But since Santa Clara wasn’t designed to be a traditional school, the new walls were too short, Islas said. In some areas, there are 2-foot gaps between the top of the walls and the ceiling.

“You either want to be open all the way or not open at all,” he said. “This is kind of halfway.”

Noise travels through gaps. That can be challenging if one classroom is trying to do a quiet activity and another class is talking loudly.

There are also issues with how the building is wired, he said. A teacher might send a student two hallways down to turn the lights off for a movie. But that could affect the lights of another classroom.

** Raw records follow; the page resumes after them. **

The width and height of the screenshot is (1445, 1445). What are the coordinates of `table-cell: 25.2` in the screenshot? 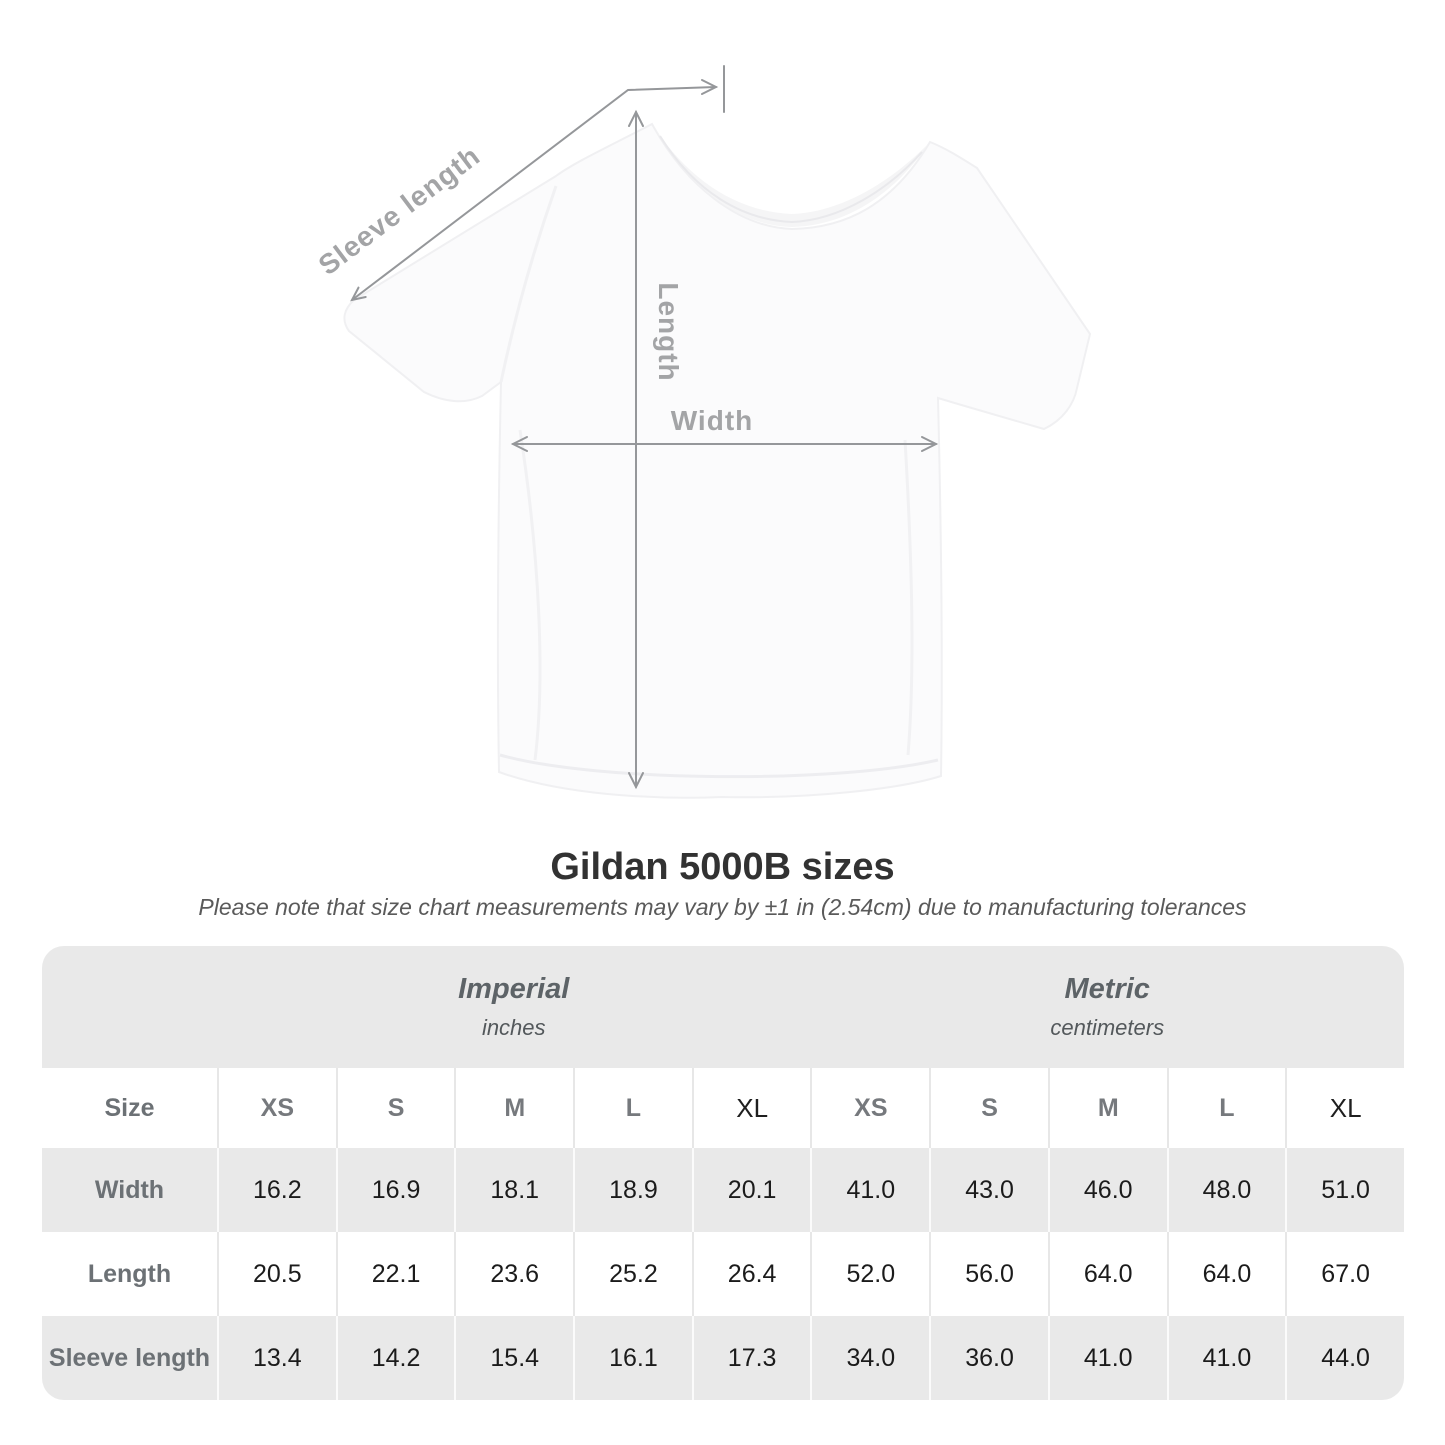 It's located at (632, 1274).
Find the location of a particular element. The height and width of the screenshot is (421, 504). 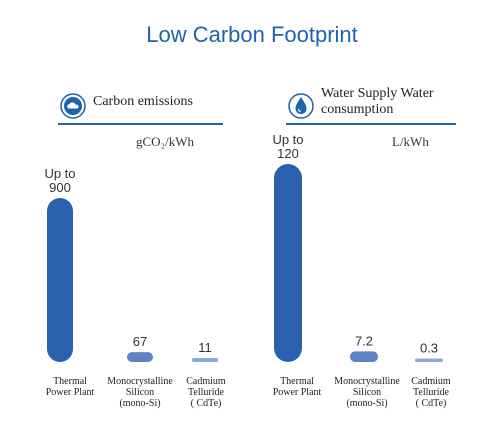

water-drop-icon is located at coordinates (301, 106).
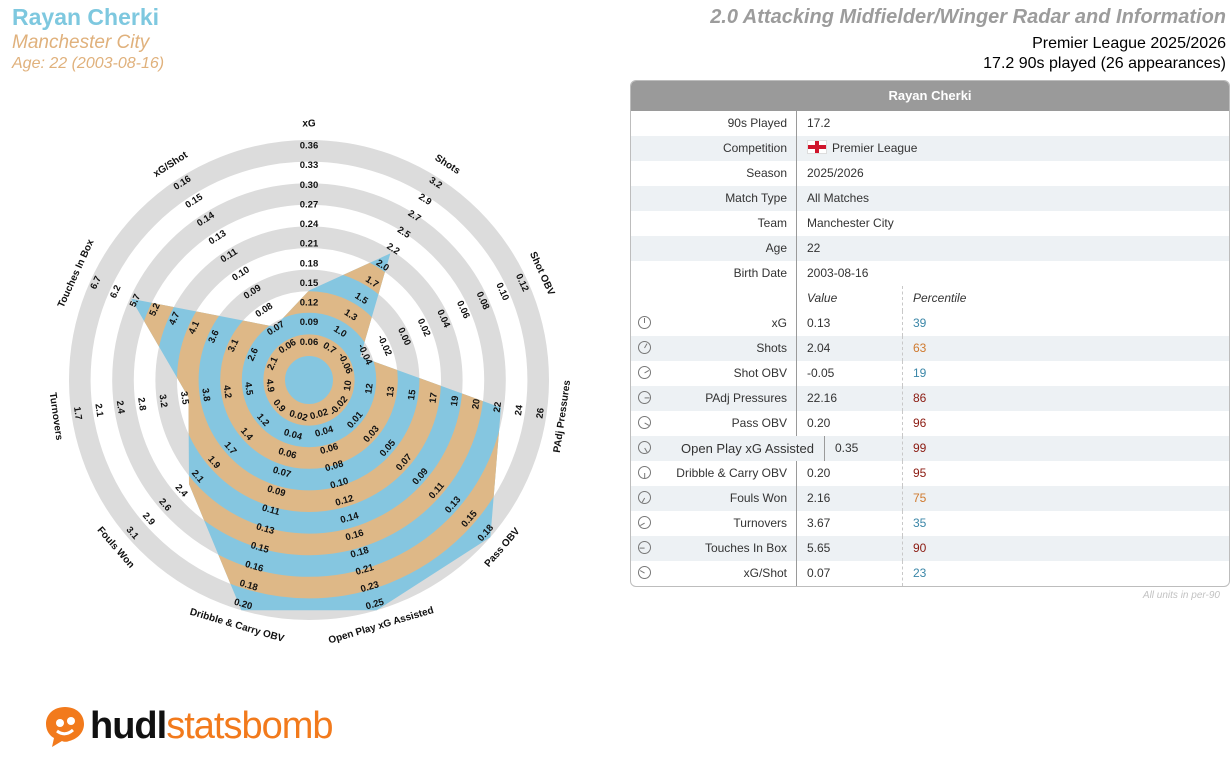 The image size is (1230, 780). I want to click on radar-axis-label: PAdj Pressures, so click(562, 416).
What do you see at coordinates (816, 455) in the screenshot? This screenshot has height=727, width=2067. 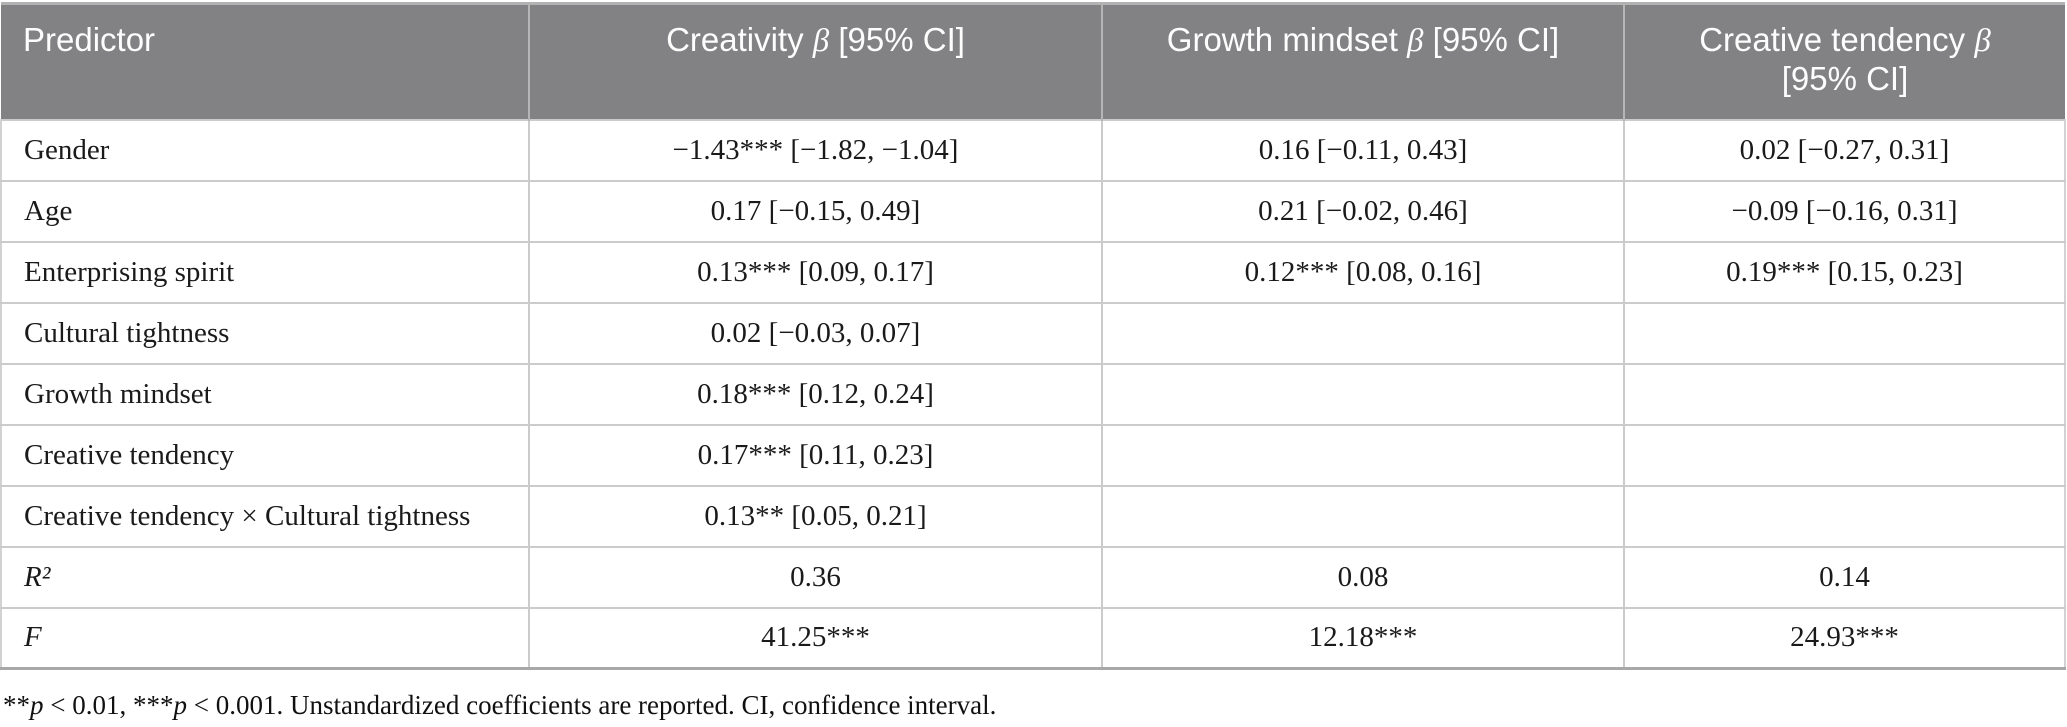 I see `value-cell: 0.17*** [0.11, 0.23]` at bounding box center [816, 455].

“It’s not ideal,” he said.

CHOLLA HIGH SCHOOL

District: Tucson Unified School District

Year built: 1968

Retrofitted: 1980s and again in 1990s

Features: center locker area, partially open classrooms, hexagonal shape

Cholla was built in a hexagonal with a center common area for lockers, said Marcus Jones, TUSD’s architecture and engineering program manager. Classrooms were partially open to one another.

Team-teaching and collaborative learning — two main goals of open concept — were celebrated, he said. But not being able to control the environment became problematic.

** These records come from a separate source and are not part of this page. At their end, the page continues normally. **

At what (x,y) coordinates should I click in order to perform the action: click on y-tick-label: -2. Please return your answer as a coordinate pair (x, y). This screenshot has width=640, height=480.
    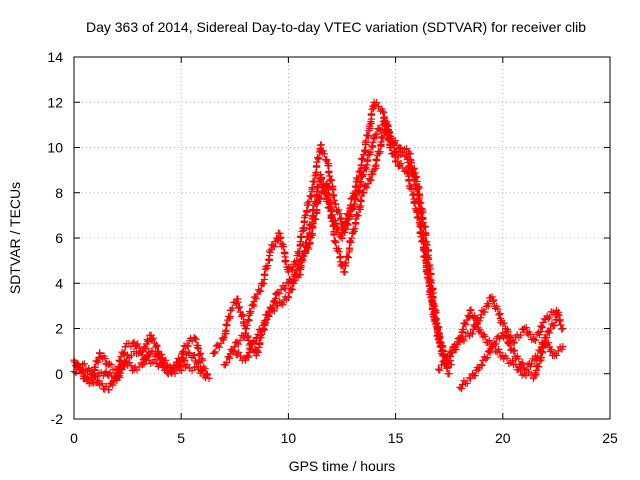
    Looking at the image, I should click on (58, 419).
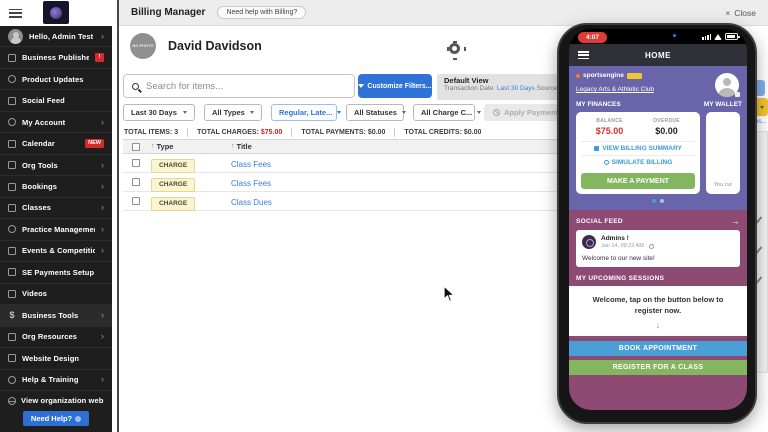 The image size is (768, 432). What do you see at coordinates (56, 252) in the screenshot?
I see `sidebar-item-events-competition: Events & Competition ›` at bounding box center [56, 252].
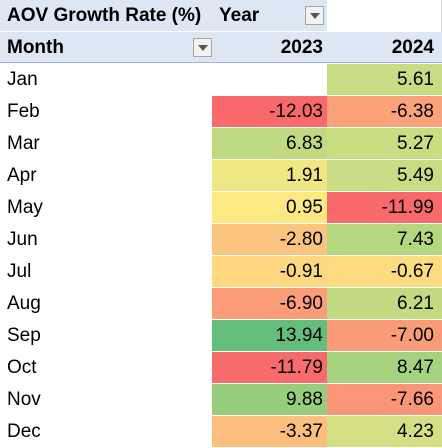  What do you see at coordinates (106, 304) in the screenshot?
I see `month-label: Aug` at bounding box center [106, 304].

“Sound was a problem, lighting was a problem and temperature control was a problem,” he said.

There was excessive noise between classes, he said. Cholla underwent two renovations to be converted to a traditional school.

PISTOR MIDDLE SCHOOL

District: Tucson Unified School District

Year built: 1969

Retrofitted: 1993

Features: center work areas, large open classrooms

Pistor Middle School lasted more than 20 years as an open classroom concept school.

Like Cholla, it had a center area that connected other parts of the building and was divided into two spaces for teachers’ offices and conference spaces.

In 1993, Pistor was retrofitted to a more traditional environment.

School districts were attracted to the idea of open concept not only because it encouraged collaboration, but because it was less expensive to build, said Marcus Jones, TUSD’s architecture and engineering program manager.

“The lack of walls and all the other elements that went along with it made the construction considerably cheaper,” he said.

The movement also had something to do with the ideals of the 1960s, he said. “Things in general were happy in the world and people were getting along.”